* [WHAT THE EXERCISE ASKS] From the entries below, print exactly the span beginning with the line holding "Task: Edit the Labour Day holiday" and ending with the line holding "American flag color", endpoints included, and skip any pictures.

* [RECORDS PROVIDED]
*****
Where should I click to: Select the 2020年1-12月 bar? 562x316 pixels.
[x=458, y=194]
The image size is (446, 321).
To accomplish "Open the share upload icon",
*****
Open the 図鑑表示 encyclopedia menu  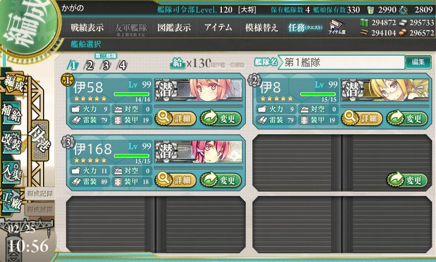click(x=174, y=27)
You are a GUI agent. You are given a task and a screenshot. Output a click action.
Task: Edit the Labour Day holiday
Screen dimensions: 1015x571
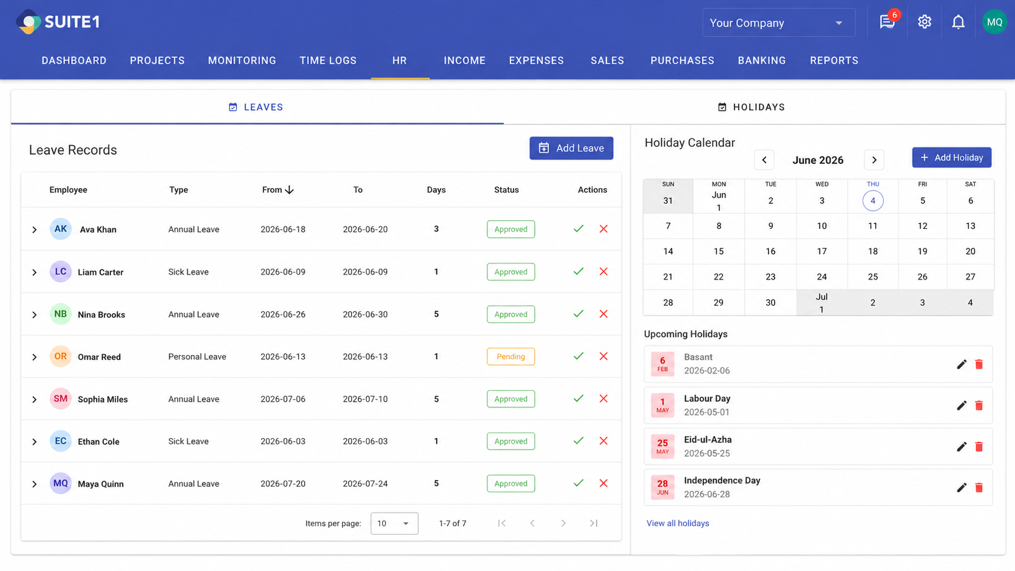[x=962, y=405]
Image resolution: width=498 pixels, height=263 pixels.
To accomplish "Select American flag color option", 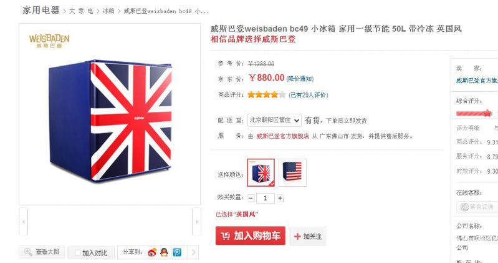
*****
* [RESPONSE AREA]
Task: Edit the Labour Day holiday
Screen dimensions: 1015x571
[x=962, y=405]
Image resolution: width=498 pixels, height=263 pixels.
To accomplish "Select American flag color option", 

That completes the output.